Across much of the country, that ambitious vision lies well in the future. After all, only about one quarter of the nation’s doctors even use computerized patient records today. The Obama administration is offering billions of dollars in incentives over the next five years — up to $44,000 per physician — to accelerate the adoption of electronic health records.

But five leading medical groups — pioneers in the use of electronic health records — are announcing on Wednesday a project intended to exchange patient information. It is intended as an elite forerunner of the national health information network, spanning several states and millions of patients.

The five are Geisinger Health System, Kaiser Permanente, Mayo Clinic, Intermountain Healthcare and Group Health Cooperative. They are calling their project the Care Connectivity Consortium.

“Our groups have all seen great results internally,” George Halvorson, chief executive of Kaiser Permanente, said in an interview. “The challenge is to connect with other systems.”

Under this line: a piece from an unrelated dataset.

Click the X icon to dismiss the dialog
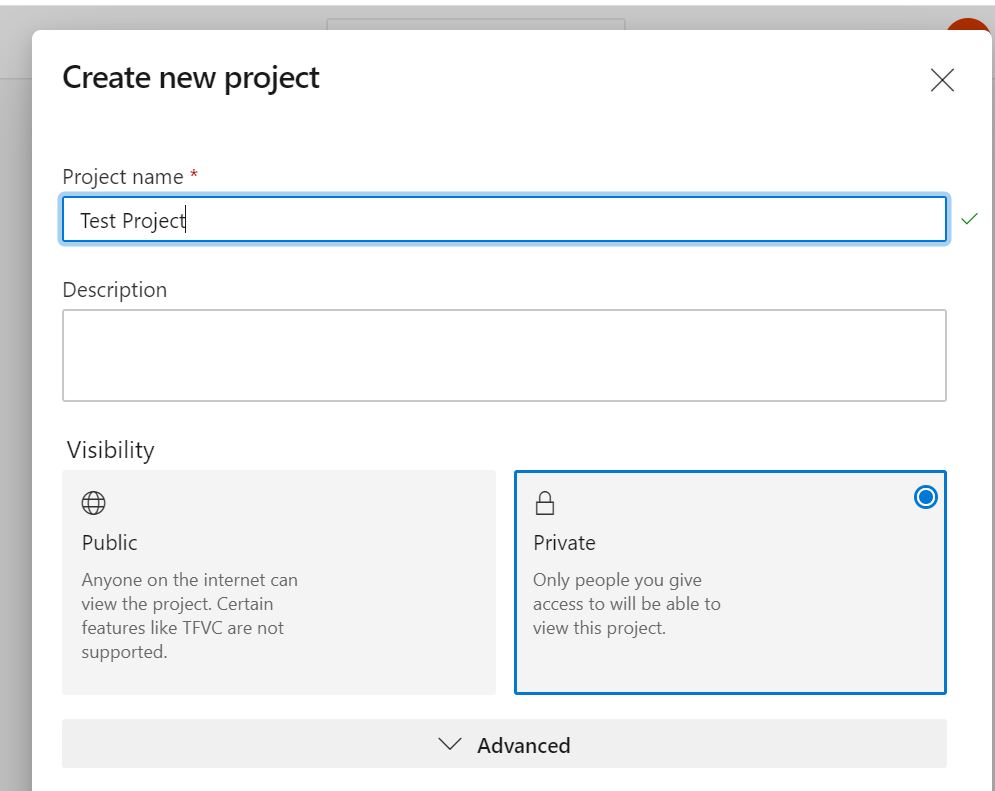This screenshot has width=995, height=791. (941, 80)
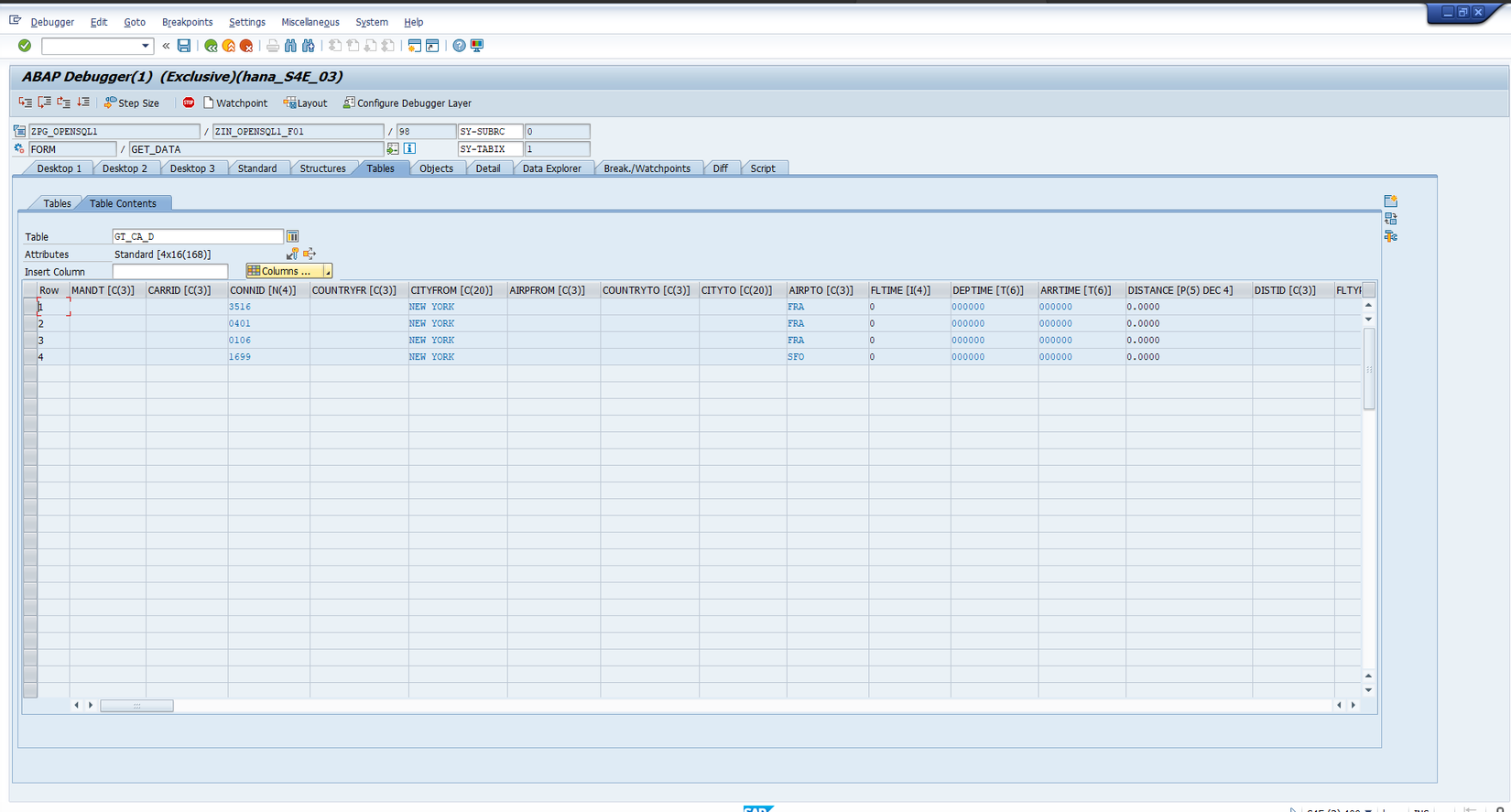Open the Breakpoints menu
Screen dimensions: 1511x812
point(187,22)
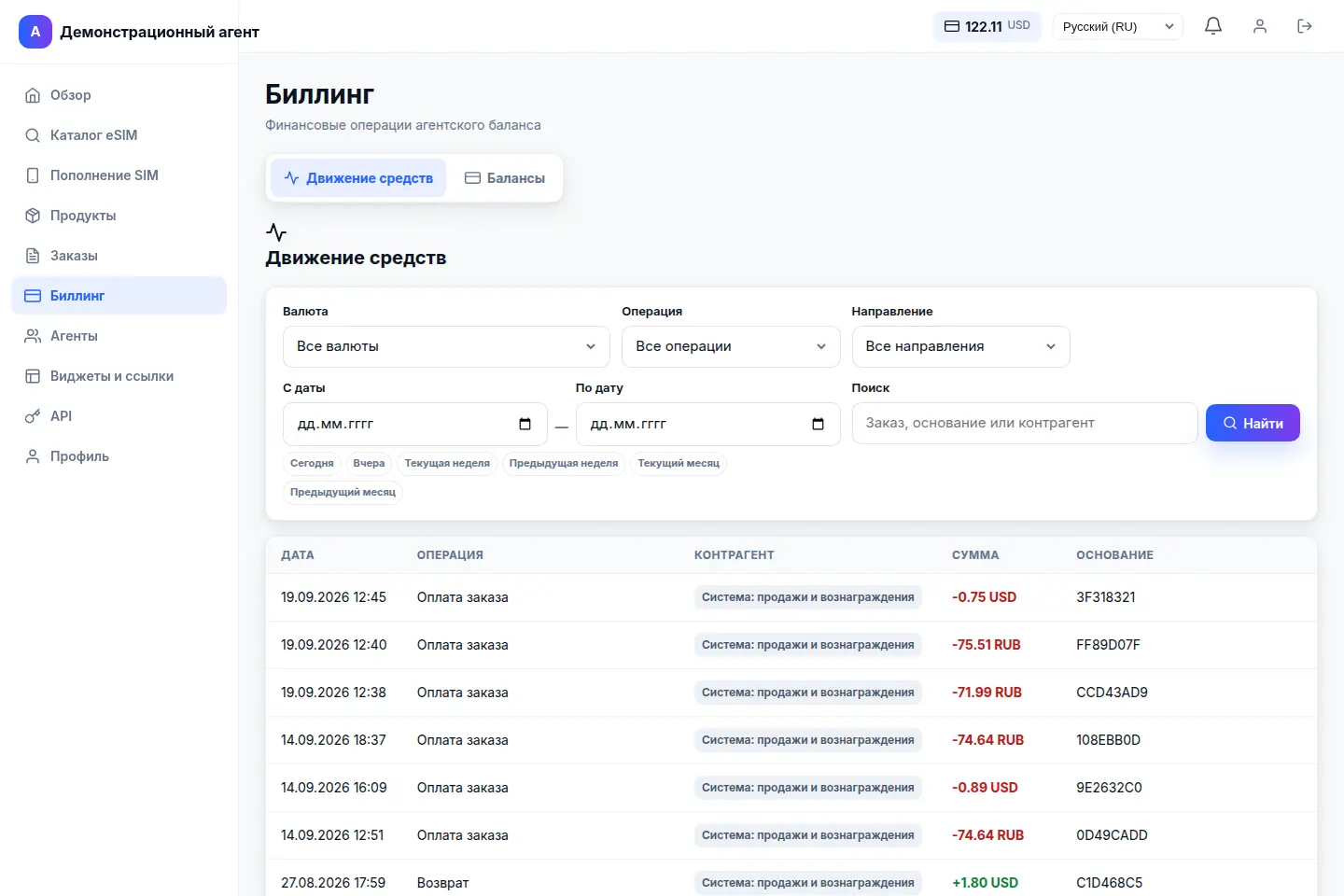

Many local and regional programs for sharing data among medical groups, known as health information exchanges, are already underway. Indeed, the legislation to stimulate the adoption of electronic medical records includes grants for setting up such community information exchanges.

But the consortium of the five big groups represents a step beyond those efforts in scale. For patients, Mr. Halvorson said, the most common uses would be referrals from one system typically to specialist physicians in another, or walk-in patients (the Phoenix-San Francisco example above).

The leaders of the five medical groups have worked on the consortium for the past six months, and it was put together in face-to-face meetings and with e-mail volleys, Mr. Halvorson said. The conversations began among the chief executives, and then the chief information officers were brought in.

“The C.E.O.’s had to make sure the C.I.O.’s didn’t think this was crazy or impossible,” Mr. Halvorson said. Some data-sharing among the five groups is intended to begin this year.

Are there business implications to the consortium? After all, some of the groups have their own insurance arms, including Kaiser, Intermountain and Geisinger. Electronic health records typically include reporting and billing information. Are the groups assembling a potential rival to national insurers like UnitedHealth, Aetna and Wellpoint?

Nothing of the kind, Mr. Halvorson insists. “This is totally focused on care,” he said.